_Texte fourni:_
____
Il y a seulement deux années, une telle déclaration aurait au mieux fait sourire, au pire provoqué un vent de panique dans l’OTAN. Selon le quotidien turc Sabah proche du Parti de la Justice et du Developpement du président R.T Erdogan, les autorités turques seraient proches de la signature d’une commande de 36 avions de combat lourds Su35 auprés de Moscou. Pour l’heure, le montant, le calendrier ou le périmètre de cette hypothétique commande ne sont pas révélés. Mais il s’agirait, sans le moindre doute, d’un nouveau coup de semonce de la part d’Ankara vis-à-vis de l’OTAN, et une dernière tentative pour amener Washington à changer sa position concernant l’embargo sur le F35 appliqué à la Turquie après l’acquisition de batteries de S400 russes.
La semaine dernière, déjà, plusieurs articles étaient publiés pour faire état de probables commandes supplémentaires turques, notamment de systèmes S400 auprés de la Russie, alors que la dernière livraison de la première commande doit intervenir au mois de novembre cette année. Alors que Moscou et Ankara sont parvenus à prendre entièrement la main sur le conflit Syrien, suite au retrait américain, et en dépit d’une opposition européenne malheureusement atone, l’axe russo-turc sort renforcé de la crise syrienne, alors que le schisme entre occidentaux et turcs n’a jamais été aussi profond.
____
Lignes du jeu de données:
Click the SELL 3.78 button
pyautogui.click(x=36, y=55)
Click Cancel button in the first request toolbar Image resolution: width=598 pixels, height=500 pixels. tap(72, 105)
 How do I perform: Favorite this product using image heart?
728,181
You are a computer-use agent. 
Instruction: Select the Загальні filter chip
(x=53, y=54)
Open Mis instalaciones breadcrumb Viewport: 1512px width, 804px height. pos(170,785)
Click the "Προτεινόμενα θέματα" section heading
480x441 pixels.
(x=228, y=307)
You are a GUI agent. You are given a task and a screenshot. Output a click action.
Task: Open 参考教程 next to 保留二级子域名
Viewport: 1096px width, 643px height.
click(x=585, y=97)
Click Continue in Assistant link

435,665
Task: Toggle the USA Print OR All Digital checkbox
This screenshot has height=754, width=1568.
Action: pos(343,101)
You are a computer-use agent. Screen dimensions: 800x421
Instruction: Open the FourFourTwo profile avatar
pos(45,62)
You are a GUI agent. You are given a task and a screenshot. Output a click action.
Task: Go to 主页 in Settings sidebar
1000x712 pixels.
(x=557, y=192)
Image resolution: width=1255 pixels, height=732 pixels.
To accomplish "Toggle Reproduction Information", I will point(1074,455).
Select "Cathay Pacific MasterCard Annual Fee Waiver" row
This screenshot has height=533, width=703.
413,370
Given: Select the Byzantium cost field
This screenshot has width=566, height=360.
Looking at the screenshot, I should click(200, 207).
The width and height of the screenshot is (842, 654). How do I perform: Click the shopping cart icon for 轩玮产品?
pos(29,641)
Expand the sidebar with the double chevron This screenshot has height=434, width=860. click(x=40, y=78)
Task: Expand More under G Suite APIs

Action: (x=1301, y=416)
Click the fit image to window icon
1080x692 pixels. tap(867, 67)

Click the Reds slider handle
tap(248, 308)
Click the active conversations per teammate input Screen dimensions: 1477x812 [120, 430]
____
_Consignes:_
(1) Recopiez fidèlement le passage de l'article sur la commande turque de Su35, depuis « Il y a seulement » jusqu'à « de S400 russes. » inclus.
(2) Transcrivez à l'identique les lignes des enregistrements, depuis la ligne contenant « Open Mis instalaciones » jusqu'à celle contenant « (x=228, y=307) » incluse, et uniquement celles-ci.

_Réponses ci-après:_
(1)
Il y a seulement deux années, une telle déclaration aurait au mieux fait sourire, au pire provoqué un vent de panique dans l’OTAN. Selon le quotidien turc Sabah proche du Parti de la Justice et du Developpement du président R.T Erdogan, les autorités turques seraient proches de la signature d’une commande de 36 avions de combat lourds Su35 auprés de Moscou. Pour l’heure, le montant, le calendrier ou le périmètre de cette hypothétique commande ne sont pas révélés. Mais il s’agirait, sans le moindre doute, d’un nouveau coup de semonce de la part d’Ankara vis-à-vis de l’OTAN, et une dernière tentative pour amener Washington à changer sa position concernant l’embargo sur le F35 appliqué à la Turquie après l’acquisition de batteries de S400 russes.

(2)
Open Mis instalaciones breadcrumb Viewport: 1512px width, 804px height. pos(170,785)
Click the "Προτεινόμενα θέματα" section heading
480x441 pixels.
(x=228, y=307)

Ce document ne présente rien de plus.